Insanity and Hype
Robin Williams likes to work without a net. If you've ever seen a recording of him onstage, you know what we mean: His shows are totally improvised, just the irrepressible Williams and the audience, usually howling with laughter. No canned jokes, no dress rehearsal, no repeating funny lines that worked last time. His movie roles always start with a script, but Hollywood directors and millions of fans have come to count on Williams -- and his peculiar genius for improvisation -- to make them laugh, or cry, often when they least expect it.And since his early days on TV as Mork from Ork, Williams, now 54, has seldom disappointed. From a homeless man suffering from dementia in The Fisher King, to a divorced father who dresses up as a nanny in Mrs. Doubtfire, he's tackled characters of every stripe. In full comedy mode, this month he'll play Bob Munro in RV, a movie about a workaholic father who takes his family on a business trip in a motor home.
Over the years, journalists who interview Williams have learned to expect the unexpected. So at Reader's Digest we were prepared to be greeted by Williams reciting the Gettysburg Address as James Brown using a Croatian accent while performing a German slap dance. Instead, we met a subdued, normal guy -- who happens to be abnormally funny.
RD: You trained at Juilliard, a very serious acting school. When did you start concentrating on humor?
Williams: I left school and couldn't find acting work, so I started going to clubs where you could do stand-up. I've always improvised, and stand-up was this great release. All of a sudden it was just me and the audience.
RD: What's that like, working in front of a live audience?
Williams: It's frightening and exhilarating. It's like combat. Look at the metaphors: You kill when it works; you die when it doesn't.
RD: You bomb.
Williams: Bombing is bad. Killing is good.
RD: Do you remember your first routine?
Williams: Vaguely. It was in San Francisco, in the '70s, at this place called The Committee. I was a football quarterback on acid -- kind of a funky Lawrence Welk, like Welk doing Soul Train. It was a pretty wild time.
RD: There are different kinds of humorists -- the political type like Jon Stewart, or the more observational like Jerry Seinfeld. How would you define your humor?
Williams: It's kind of the lazy Susan effect. It has samples of all -- blue, some very personal observations, some political observations, some world observations, some making fun of the celebrity world, and it's insanity and hype. It kind of goes everywhere.
RD: Do you work from a script?
Williams: No. It's more like headlines. "German Pope." You build off a topic and explore how far you can go.
RD: Do you practice?
Williams: No, I don't practice anything. I spend time looking over ideas and then just get out and do it. Even when I did my Broadway show, I did 15 minutes no one had seen before, because that was the night that Michael Jackson protested about Al Sharpton bailing on him.
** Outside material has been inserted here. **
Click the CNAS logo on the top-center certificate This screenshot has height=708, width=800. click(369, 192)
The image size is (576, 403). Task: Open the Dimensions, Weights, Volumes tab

I said, "Wow, if that man bails on you, this must be really a lost cause."
RD: Wouldn't it be safer to script it?
Williams: Safer is not a good thing.
RD: Do you ever self-censor?
Williams: People would say I never censor. As Billy Crystal says, "I don't have that button."
RD: Is anything not funny to you?
Williams: Anything that is not funny at a certain point will be funny.
RD: You've gotten away with stuff others wouldn't. Why?
Williams: Maybe it's a likability, that I seem fluffy. Occasionally I will be angry -- someone will really push the button. But I always came from the idea that I enjoy this. It's a blast. Maybe that keeps it from being intense.
RD: At this point do you consider yourself a comic first, then an actor, or vice versa?
Williams: For me, they're interchangeable. They feed each other nicely. And comedy pays the bills if I can't find a film.